▸ Aim of the exercise
The answer should consist of all the entries, repeated word for word.

[[ Information given open ]]

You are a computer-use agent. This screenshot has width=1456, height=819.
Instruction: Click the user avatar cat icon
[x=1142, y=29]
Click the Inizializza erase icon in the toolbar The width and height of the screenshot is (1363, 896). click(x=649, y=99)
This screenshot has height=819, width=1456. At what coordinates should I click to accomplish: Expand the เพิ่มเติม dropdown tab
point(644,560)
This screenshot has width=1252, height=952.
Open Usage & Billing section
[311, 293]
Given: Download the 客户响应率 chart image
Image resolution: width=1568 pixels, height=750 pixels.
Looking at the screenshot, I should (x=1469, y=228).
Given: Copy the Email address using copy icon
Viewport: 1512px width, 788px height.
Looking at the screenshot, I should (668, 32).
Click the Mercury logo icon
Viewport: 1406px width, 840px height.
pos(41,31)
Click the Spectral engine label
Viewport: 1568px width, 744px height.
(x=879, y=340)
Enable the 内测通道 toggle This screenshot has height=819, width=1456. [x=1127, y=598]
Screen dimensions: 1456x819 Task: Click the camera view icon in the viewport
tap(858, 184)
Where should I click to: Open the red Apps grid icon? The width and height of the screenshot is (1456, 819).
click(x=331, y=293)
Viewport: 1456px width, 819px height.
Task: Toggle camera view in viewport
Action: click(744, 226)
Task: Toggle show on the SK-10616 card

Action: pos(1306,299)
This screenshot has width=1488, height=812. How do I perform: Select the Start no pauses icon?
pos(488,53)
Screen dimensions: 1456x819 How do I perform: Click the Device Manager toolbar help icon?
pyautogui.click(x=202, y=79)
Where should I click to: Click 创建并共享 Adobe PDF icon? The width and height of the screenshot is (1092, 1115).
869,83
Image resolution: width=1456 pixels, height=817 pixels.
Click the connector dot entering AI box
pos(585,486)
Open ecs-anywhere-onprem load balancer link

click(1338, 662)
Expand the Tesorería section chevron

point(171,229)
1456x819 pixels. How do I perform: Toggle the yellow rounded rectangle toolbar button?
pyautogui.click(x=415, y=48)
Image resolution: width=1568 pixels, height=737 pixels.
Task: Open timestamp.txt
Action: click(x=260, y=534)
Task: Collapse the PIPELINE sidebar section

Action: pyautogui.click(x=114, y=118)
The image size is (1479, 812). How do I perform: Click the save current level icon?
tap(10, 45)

[[ Information given closed ]]

▸ Expected answer
You are a computer-use agent. This screenshot has width=1456, height=819.
Instruction: Click the user avatar cat icon
[x=1142, y=29]
Click the Inizializza erase icon in the toolbar The width and height of the screenshot is (1363, 896). click(x=649, y=99)
This screenshot has height=819, width=1456. At what coordinates should I click to accomplish: Expand the เพิ่มเติม dropdown tab
point(644,560)
This screenshot has width=1252, height=952.
Open Usage & Billing section
[311, 293]
Given: Download the 客户响应率 chart image
Image resolution: width=1568 pixels, height=750 pixels.
Looking at the screenshot, I should (x=1469, y=228).
Given: Copy the Email address using copy icon
Viewport: 1512px width, 788px height.
Looking at the screenshot, I should (668, 32).
Click the Mercury logo icon
Viewport: 1406px width, 840px height.
pos(41,31)
Click the Spectral engine label
Viewport: 1568px width, 744px height.
(x=879, y=340)
Enable the 内测通道 toggle This screenshot has height=819, width=1456. [x=1127, y=598]
Screen dimensions: 1456x819 Task: Click the camera view icon in the viewport
tap(858, 184)
Where should I click to: Open the red Apps grid icon? The width and height of the screenshot is (1456, 819).
click(x=331, y=293)
Viewport: 1456px width, 819px height.
Task: Toggle camera view in viewport
Action: click(744, 226)
Task: Toggle show on the SK-10616 card

Action: pos(1306,299)
This screenshot has width=1488, height=812. How do I perform: Select the Start no pauses icon?
pos(488,53)
Screen dimensions: 1456x819 How do I perform: Click the Device Manager toolbar help icon?
pyautogui.click(x=202, y=79)
Where should I click to: Click 创建并共享 Adobe PDF icon? The width and height of the screenshot is (1092, 1115).
869,83
Image resolution: width=1456 pixels, height=817 pixels.
Click the connector dot entering AI box
pos(585,486)
Open ecs-anywhere-onprem load balancer link

click(1338, 662)
Expand the Tesorería section chevron

point(171,229)
1456x819 pixels. How do I perform: Toggle the yellow rounded rectangle toolbar button?
pyautogui.click(x=415, y=48)
Image resolution: width=1568 pixels, height=737 pixels.
Task: Open timestamp.txt
Action: click(x=260, y=534)
Task: Collapse the PIPELINE sidebar section

Action: pyautogui.click(x=114, y=118)
The image size is (1479, 812). How do I perform: Click the save current level icon?
tap(10, 45)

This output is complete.